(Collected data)

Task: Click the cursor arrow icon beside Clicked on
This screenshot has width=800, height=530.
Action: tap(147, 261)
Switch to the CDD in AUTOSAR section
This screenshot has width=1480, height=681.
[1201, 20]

▸ **Assignment**: Go through the records above and copy each one exactly.

▸ **Your solution**:
Task: Click the cursor arrow icon beside Clicked on
This screenshot has width=800, height=530.
Action: tap(147, 261)
Switch to the CDD in AUTOSAR section
This screenshot has width=1480, height=681.
[1201, 20]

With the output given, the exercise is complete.